NORFOLK, Va. (AP) — In the final run-up to his convention, President Barack Obama implored college students Tuesday to help him get out the vote, calling the election a chance to "close the gap between what America should be and what it is right now."
Obama also voiced one worry about first lady Michelle Obama's speech Tuesday night at the Democratic National Convention — the chance he might cry in front of his daughters, Sasha and Malia, as they watch it on television from the White House residence.
The president's stop in Virginia capped a battleground run through Iowa, Colorado and Ohio as he prepares for his party's convention, two months before voters choose whether to stick with him or elect Republican Mitt Romney.

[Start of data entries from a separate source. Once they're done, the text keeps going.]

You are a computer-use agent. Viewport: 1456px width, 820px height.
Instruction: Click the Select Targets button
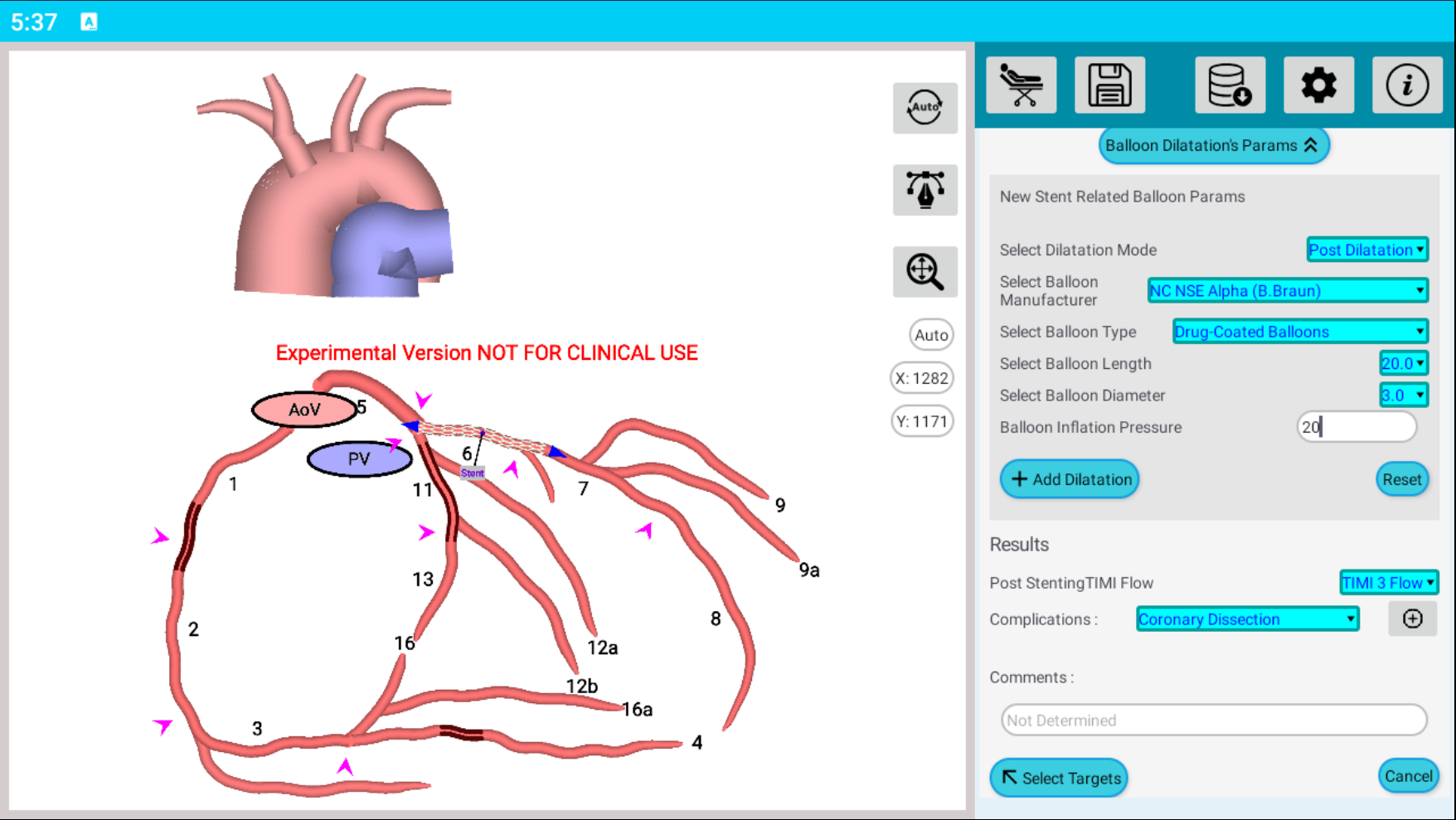1059,778
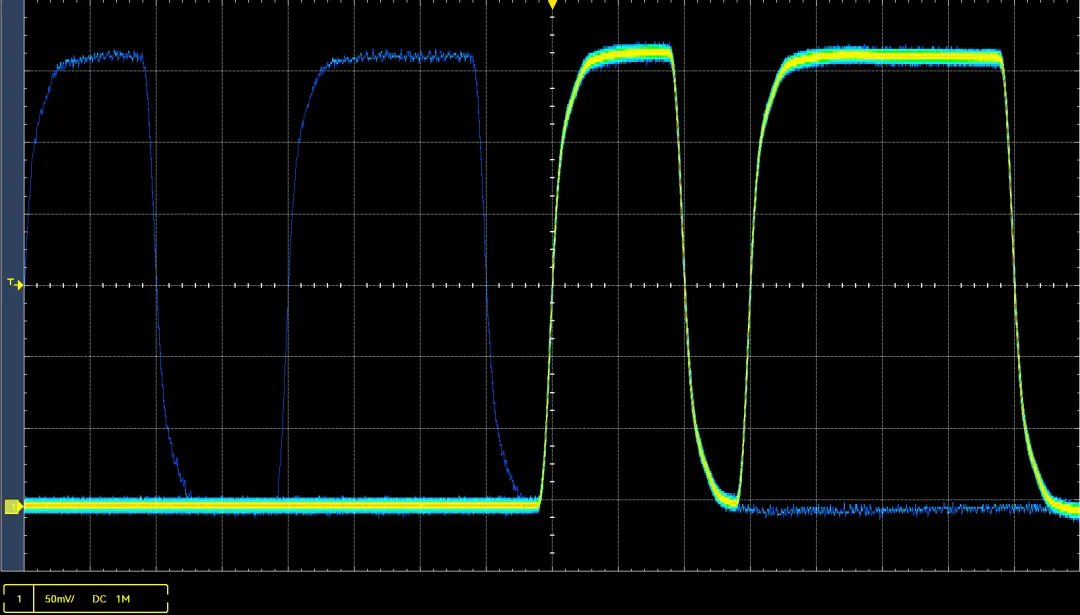Open the 1M input impedance setting
The width and height of the screenshot is (1080, 615).
point(123,598)
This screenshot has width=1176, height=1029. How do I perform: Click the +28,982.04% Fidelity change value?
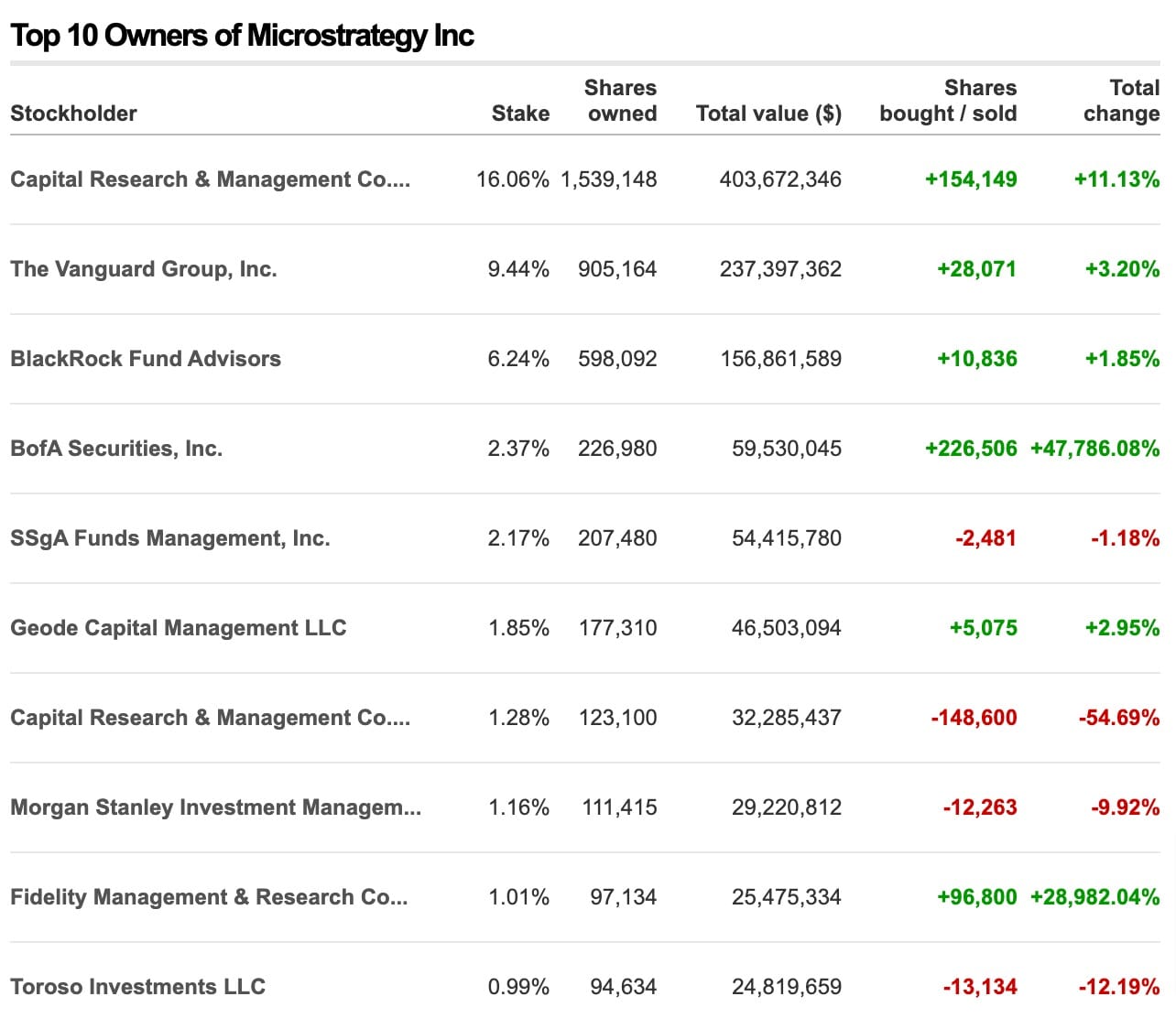[1094, 897]
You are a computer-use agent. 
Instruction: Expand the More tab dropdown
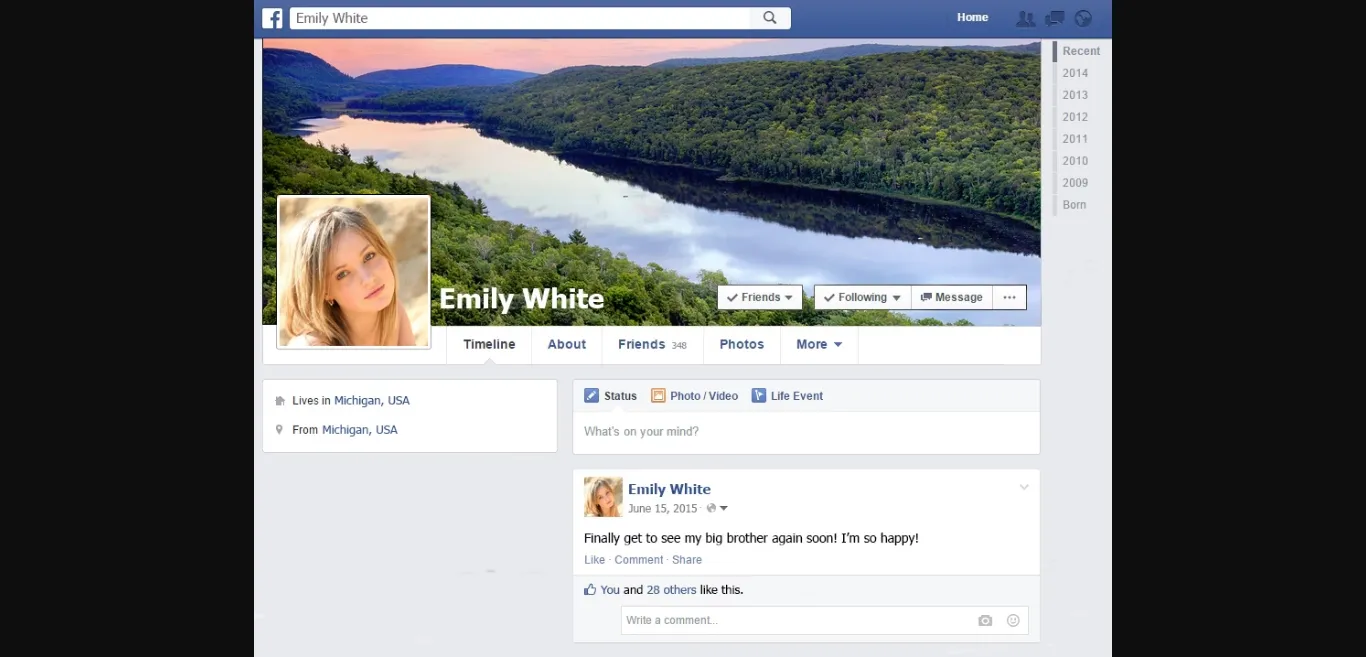click(x=819, y=345)
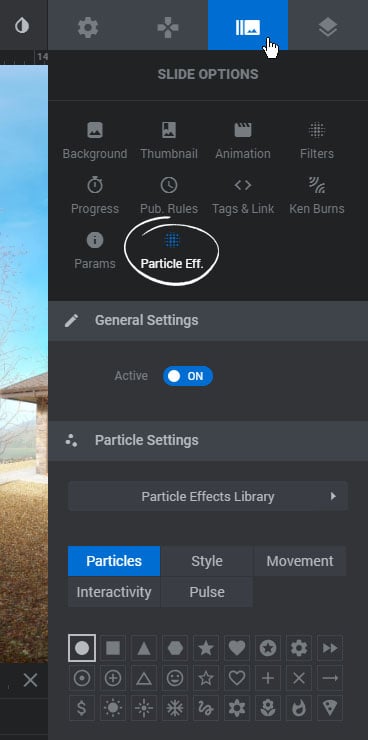Open general settings gear in top bar
Image resolution: width=368 pixels, height=740 pixels.
[88, 27]
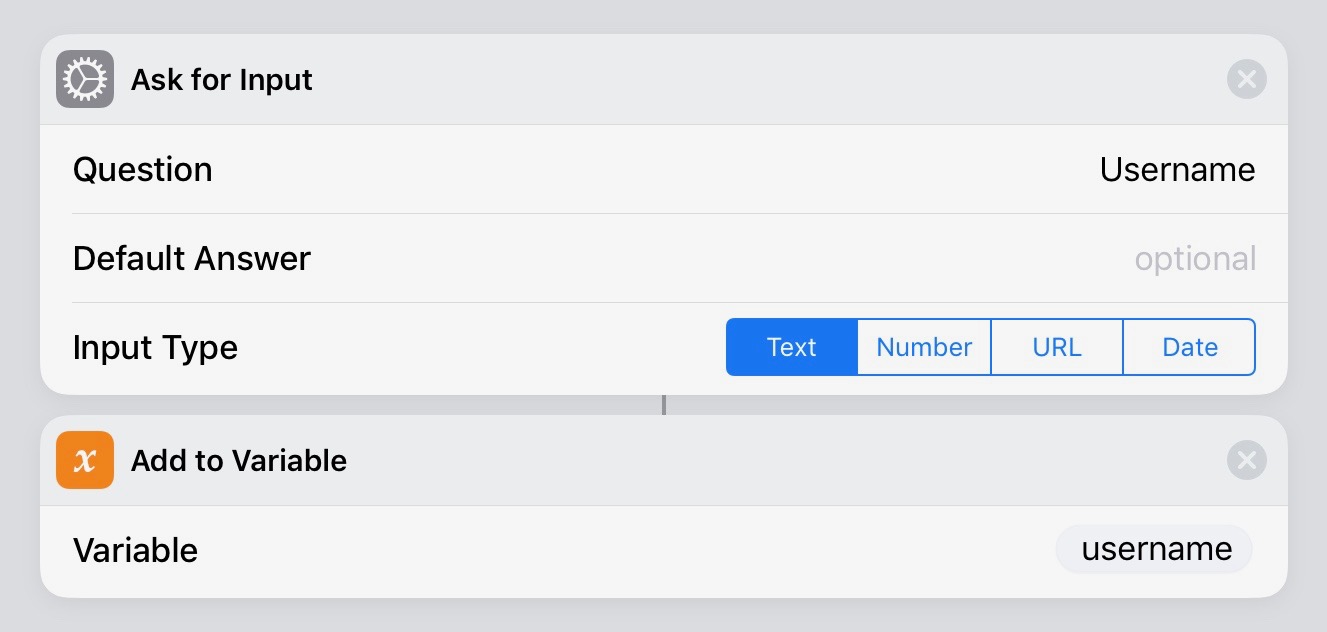Choose URL as the input type
Image resolution: width=1327 pixels, height=632 pixels.
1057,347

"We've come too far to turn back now," Obama said at Norfolk State University. "We've created a lot of jobs. But we've got more jobs to create."
Obama told the crowd that, on this day, his remarks were a distant second to his wife's.
"This is just like a relay. You start off with the fastest person," he said. "So I'm going to be at home, and I'm going to be watching it with our girls. And I'm going to try not to let them see their daddy cry. Because when Michelle starts talking, I start getting all misty."
The president also had a handout for the thirsty.
Obama made a surprise stop at a local fire and rescue station, presenting some of the White House's home-brewed beer to a battalion chief and a few firefighters. The brew has caused something of a buzz among beer aficionados; the White House released two of its beer recipes on Saturday.
"I want you to test it out," Obama told the firefighting crew. "It's a whole case. I am going to call you up and see if we have the right recipe."
A spokeswoman for Republican Mitt Romney said Obama offered no new solutions Tuesday.
"President Obama has found himself on the wrong side of the issues Virginians care about the most," spokeswoman Amanda Henneberg said.
The president travels to North Carolina on Wednesday.